Melissa at Proffitt.com
Tue May 2 14:31:29 EDT 2000
On Mon, 01 May 2000 01:48:27 -0400, Courtney M Eckhardt wrote:
>Definately, welcome. :) Always happy to have new people to argue with
Humph. Of course, it's always other people arguing with me. *I* never argue.
Since I am Always Right, there's no point. :) (I'm coming off a long
stretch of reading nothing but Amelia Peabody mysteries and it's affected my
brain. It helped to skip two of the early novels and pick up again once
Ramses wasn't quite so young and obnoxious.)
>Hmm... has anyone ever found that they try rereading something they read
>as a child and find they're reading it as that 12-year-old (or whatever)

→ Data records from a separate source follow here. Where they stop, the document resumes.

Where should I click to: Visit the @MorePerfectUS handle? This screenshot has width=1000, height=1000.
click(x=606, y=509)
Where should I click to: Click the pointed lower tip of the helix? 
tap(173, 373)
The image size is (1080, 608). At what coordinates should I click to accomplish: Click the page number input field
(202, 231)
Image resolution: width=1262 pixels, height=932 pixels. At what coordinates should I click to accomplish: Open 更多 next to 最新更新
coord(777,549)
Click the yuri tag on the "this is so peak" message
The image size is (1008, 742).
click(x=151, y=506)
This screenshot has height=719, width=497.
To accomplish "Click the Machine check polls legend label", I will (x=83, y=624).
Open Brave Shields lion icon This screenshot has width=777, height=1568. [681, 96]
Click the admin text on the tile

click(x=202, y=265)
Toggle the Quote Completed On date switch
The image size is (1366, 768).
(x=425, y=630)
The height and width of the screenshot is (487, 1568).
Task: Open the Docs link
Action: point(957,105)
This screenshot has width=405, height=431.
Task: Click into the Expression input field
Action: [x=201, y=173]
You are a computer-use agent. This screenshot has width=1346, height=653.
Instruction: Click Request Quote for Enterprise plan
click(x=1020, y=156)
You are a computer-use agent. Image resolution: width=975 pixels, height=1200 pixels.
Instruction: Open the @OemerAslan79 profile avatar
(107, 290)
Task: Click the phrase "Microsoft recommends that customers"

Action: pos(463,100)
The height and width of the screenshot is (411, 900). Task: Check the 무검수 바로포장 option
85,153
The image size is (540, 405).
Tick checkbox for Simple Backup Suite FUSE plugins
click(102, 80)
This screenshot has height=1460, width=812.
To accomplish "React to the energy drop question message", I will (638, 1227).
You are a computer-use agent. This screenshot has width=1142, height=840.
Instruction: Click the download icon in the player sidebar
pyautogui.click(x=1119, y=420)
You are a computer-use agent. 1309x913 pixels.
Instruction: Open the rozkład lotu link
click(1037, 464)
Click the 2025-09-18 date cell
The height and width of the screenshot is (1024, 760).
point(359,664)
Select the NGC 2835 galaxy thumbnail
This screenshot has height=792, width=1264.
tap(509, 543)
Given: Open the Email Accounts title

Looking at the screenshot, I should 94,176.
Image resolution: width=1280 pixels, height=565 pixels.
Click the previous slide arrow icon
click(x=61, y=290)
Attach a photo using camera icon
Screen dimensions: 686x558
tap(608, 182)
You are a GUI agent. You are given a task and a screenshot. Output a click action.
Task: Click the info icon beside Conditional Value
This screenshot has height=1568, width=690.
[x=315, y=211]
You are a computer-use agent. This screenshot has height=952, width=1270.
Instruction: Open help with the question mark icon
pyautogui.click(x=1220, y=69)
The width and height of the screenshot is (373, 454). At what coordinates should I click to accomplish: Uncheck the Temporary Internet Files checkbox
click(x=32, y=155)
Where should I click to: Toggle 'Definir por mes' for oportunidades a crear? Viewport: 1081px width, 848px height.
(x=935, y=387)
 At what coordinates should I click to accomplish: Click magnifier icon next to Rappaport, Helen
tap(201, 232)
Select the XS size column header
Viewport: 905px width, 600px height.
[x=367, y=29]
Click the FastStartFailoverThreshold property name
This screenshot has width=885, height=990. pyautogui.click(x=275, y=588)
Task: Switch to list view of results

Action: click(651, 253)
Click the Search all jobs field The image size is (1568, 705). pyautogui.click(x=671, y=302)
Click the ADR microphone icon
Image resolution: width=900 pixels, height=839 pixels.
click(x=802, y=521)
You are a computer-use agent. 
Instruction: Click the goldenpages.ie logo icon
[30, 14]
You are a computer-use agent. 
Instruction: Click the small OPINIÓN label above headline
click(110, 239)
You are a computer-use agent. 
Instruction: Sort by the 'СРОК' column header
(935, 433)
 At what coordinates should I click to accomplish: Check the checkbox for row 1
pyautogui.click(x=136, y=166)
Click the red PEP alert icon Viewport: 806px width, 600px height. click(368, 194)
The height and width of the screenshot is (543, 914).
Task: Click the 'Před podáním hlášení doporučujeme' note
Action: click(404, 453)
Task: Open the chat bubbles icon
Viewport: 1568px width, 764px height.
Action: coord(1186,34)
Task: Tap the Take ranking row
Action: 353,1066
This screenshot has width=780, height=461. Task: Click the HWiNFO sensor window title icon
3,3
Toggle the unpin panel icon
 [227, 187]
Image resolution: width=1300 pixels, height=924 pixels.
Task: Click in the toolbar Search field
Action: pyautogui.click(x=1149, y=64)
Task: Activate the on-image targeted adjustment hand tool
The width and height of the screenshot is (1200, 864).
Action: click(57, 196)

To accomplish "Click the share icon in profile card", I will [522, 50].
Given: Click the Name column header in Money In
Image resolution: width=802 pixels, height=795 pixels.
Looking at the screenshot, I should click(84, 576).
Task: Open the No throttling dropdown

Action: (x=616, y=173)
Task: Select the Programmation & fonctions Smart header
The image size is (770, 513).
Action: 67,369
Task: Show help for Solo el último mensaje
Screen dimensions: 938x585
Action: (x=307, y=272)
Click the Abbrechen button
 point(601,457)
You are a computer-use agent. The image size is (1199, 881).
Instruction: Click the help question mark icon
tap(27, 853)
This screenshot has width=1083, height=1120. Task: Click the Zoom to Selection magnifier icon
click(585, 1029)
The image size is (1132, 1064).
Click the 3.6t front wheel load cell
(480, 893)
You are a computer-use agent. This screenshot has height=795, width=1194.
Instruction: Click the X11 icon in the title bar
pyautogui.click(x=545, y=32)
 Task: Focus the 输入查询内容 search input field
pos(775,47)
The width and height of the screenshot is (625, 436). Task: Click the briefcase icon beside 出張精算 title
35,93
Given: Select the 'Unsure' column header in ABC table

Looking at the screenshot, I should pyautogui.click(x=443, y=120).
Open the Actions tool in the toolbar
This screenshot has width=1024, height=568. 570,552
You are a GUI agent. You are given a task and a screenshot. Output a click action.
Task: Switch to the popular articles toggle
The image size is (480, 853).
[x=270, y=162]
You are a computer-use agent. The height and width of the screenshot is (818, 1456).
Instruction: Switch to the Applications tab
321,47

>again? I know I missed a lot in some of the books I read as a child or a
>teenager, but when I go back and read them now I have to make a conscious
>effort to not regress into that child or teenager and see no more than I
This happens to me a lot, but my reaction depends on what book it is. In
many cases, I *want* to regress. I think I've said before that a lot of
things go into my reading experience...things associated with the first time
I read the book, smells or sounds or the color of the light, I suppose...and
sometimes that's what I want to regain. I think it's like trying to hold on
to part of my youth. If I analyzed those books, I'd lose something even as
I gained that new perspective. The difficulty for me is in determining
which is more valuable.
The books that I try not to read this way are (as Mary Ann said) books I was
way too young for, and didn't fully understand the first time. But in those
cases, it's like my mind isn't in quite so much of a rut--probably because I
didn't get it and the book didn't make a huge impression on me. It's a lot
easier to read those as the adult I've become.